He urged Zolotov to respond within a week.
Despite the sometimes-humorous nature of the video, Navalny offered strong criticism of Zolotov and Putin’s administration.
He said that, with the original challenge to a duel, Zolotov had “proven” that “inadequate and insane” people are in power in Russia.
He added that Zolotov and Putin are turning Russia into “a banana republic.”
Navalny showed images of luxurious properties in and around Moscow and in other Russian regions, claiming they were bought by Zolotov and members of his family for “stolen money.”
In his video released in September, Zolotov called Navalny and other Putin critics “rotten, rusty, and decaying” people with “no morals” and “no country, no Fatherland.”
“I simply challenge you to a duel, in the ring, on the judo mat, anywhere,” he said.
State TV rarely shows Navalny, and what coverage he does get is negative, so his proposal of a debate — if accepted — would be a chance to raise his profile.

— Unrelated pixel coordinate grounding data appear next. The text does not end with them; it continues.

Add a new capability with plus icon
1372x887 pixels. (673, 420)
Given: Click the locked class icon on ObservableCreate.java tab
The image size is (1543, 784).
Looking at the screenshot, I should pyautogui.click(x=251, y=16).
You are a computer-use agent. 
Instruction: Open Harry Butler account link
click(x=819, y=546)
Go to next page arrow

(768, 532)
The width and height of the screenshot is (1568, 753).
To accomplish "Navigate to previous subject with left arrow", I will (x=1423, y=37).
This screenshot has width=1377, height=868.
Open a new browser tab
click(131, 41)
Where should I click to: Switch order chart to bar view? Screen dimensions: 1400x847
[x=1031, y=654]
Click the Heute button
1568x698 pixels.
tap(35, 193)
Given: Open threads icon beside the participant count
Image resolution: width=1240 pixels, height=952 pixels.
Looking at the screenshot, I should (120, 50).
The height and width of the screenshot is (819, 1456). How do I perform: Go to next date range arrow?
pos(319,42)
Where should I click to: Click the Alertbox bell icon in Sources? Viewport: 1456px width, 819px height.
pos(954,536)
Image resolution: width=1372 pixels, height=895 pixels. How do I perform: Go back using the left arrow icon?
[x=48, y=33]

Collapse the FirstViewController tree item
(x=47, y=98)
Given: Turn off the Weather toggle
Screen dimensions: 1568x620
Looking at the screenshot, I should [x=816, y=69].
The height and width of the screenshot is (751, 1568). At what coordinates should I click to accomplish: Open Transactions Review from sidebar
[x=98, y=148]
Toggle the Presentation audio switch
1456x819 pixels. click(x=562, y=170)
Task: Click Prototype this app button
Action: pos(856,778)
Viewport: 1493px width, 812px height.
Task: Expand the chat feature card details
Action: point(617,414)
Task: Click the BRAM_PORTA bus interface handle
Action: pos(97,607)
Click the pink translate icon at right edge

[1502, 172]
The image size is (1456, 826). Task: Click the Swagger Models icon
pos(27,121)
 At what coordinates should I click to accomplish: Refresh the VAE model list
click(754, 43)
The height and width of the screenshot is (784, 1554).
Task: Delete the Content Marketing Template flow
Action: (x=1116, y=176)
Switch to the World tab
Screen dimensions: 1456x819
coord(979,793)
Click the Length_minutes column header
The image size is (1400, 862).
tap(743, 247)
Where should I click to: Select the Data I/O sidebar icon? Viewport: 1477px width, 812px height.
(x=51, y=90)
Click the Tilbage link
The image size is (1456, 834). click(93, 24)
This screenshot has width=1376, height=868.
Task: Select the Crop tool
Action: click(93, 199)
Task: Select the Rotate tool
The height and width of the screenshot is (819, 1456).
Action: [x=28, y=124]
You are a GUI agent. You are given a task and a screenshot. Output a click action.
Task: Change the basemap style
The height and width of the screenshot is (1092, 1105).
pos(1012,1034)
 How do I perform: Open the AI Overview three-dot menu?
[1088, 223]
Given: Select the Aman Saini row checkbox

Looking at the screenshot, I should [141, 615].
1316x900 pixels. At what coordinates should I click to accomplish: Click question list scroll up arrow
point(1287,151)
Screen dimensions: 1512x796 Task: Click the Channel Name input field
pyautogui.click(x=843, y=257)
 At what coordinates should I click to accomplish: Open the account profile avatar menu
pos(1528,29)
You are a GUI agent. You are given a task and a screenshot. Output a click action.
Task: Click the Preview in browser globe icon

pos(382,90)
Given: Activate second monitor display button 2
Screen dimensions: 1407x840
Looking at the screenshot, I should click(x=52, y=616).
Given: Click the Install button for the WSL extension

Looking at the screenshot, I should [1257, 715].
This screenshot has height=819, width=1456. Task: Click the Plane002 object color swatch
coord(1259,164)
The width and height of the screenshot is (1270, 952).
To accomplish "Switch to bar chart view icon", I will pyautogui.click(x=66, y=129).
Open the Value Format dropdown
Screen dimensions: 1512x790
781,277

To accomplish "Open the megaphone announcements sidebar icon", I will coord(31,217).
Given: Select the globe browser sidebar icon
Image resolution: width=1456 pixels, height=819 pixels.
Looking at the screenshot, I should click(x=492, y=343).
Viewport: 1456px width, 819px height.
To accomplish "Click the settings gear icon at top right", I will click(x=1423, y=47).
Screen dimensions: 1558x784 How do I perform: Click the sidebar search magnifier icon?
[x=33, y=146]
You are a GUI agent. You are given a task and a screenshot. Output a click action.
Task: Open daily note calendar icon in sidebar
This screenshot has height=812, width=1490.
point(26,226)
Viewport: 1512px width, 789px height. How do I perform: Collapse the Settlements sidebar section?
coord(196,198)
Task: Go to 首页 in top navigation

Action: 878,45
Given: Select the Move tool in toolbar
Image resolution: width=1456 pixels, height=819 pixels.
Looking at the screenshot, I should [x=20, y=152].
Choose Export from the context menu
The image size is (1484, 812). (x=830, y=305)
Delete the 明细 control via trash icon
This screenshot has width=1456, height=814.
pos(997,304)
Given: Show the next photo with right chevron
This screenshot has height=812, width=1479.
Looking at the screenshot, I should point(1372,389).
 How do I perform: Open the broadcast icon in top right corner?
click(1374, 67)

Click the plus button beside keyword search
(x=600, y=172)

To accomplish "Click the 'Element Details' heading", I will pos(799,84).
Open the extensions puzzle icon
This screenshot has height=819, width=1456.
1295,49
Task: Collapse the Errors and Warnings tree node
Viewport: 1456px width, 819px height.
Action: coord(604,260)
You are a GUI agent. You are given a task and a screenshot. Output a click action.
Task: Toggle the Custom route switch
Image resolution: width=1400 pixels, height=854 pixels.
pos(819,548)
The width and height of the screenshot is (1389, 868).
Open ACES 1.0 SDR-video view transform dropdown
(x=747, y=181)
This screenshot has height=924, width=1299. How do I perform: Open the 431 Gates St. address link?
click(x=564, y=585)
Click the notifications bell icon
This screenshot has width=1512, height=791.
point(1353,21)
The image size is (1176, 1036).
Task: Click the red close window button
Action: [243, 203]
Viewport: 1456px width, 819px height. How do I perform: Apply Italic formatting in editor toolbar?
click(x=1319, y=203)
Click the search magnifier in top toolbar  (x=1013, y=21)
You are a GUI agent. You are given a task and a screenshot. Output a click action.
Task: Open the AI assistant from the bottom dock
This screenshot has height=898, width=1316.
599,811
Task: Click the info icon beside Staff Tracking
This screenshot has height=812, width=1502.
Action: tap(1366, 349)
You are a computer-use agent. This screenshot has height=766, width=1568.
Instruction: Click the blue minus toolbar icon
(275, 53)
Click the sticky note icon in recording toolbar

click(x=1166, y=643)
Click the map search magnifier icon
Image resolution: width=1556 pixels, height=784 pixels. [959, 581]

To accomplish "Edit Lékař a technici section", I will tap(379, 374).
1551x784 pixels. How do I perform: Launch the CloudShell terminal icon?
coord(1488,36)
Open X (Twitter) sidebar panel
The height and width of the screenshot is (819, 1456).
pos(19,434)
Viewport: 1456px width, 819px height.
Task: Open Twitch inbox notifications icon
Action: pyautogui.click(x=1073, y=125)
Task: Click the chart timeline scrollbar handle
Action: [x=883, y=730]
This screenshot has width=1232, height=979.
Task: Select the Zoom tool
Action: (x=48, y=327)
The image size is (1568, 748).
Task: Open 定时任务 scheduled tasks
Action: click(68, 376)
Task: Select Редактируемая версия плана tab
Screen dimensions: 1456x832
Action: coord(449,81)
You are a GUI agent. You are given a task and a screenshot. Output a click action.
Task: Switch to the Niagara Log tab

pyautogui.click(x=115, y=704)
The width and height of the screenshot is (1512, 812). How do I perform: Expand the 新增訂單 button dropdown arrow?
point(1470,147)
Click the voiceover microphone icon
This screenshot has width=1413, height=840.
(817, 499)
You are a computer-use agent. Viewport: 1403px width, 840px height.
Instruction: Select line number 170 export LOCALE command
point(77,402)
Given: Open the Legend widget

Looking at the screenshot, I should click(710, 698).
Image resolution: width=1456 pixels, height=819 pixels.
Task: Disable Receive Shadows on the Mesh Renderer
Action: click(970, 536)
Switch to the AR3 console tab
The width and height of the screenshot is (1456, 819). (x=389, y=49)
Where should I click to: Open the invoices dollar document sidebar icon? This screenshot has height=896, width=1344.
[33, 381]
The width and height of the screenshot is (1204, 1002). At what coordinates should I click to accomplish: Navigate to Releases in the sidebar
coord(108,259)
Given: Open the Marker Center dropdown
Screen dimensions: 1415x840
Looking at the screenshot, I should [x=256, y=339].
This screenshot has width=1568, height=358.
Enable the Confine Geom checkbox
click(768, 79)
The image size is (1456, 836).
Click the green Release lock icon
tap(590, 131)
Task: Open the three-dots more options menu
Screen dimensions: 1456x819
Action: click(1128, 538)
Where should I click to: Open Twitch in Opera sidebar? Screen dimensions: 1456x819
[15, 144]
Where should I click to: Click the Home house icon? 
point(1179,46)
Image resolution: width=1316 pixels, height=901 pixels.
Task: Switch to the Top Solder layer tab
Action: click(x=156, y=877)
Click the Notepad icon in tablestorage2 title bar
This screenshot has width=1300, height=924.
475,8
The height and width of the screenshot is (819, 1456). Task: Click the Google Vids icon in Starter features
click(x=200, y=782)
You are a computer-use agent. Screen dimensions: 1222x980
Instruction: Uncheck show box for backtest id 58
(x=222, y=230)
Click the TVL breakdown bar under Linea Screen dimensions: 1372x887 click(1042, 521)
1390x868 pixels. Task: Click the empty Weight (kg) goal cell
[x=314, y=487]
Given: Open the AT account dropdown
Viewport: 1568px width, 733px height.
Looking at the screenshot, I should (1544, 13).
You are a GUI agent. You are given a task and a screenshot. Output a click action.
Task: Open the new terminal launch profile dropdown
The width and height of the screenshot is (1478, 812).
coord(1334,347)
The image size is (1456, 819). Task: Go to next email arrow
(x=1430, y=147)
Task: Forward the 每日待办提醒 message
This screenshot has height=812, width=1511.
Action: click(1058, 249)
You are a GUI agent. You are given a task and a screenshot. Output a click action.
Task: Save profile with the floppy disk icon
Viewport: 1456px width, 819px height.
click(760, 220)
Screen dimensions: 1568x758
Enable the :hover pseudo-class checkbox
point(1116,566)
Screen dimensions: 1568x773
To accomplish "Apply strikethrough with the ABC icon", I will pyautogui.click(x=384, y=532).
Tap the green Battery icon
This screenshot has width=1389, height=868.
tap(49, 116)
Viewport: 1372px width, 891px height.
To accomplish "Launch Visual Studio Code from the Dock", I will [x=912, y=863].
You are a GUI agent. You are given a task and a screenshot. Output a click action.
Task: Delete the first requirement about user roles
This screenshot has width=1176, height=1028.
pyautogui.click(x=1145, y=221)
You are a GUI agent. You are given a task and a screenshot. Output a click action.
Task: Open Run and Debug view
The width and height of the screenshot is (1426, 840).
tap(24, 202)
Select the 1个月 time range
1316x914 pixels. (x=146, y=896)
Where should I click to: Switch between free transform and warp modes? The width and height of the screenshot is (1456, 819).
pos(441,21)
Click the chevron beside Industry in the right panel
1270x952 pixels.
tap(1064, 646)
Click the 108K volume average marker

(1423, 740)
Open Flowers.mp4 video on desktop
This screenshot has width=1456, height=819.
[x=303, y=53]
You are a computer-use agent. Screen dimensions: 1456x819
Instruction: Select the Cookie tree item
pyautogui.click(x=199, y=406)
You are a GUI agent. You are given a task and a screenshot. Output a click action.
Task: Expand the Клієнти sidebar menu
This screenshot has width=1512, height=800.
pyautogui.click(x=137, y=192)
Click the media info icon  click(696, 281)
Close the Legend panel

Navalny said that if state TV declined to broadcast such a program, he would be willing to host the debate on his YouTube channel.
The response so far suggests a debate televised on state TV is unlikely to happen.
A National Guard spokesman told the Associated Press news agency that he had not seen Navalny’s latest video, adding, however, that the service had more important matters to be considering at this time.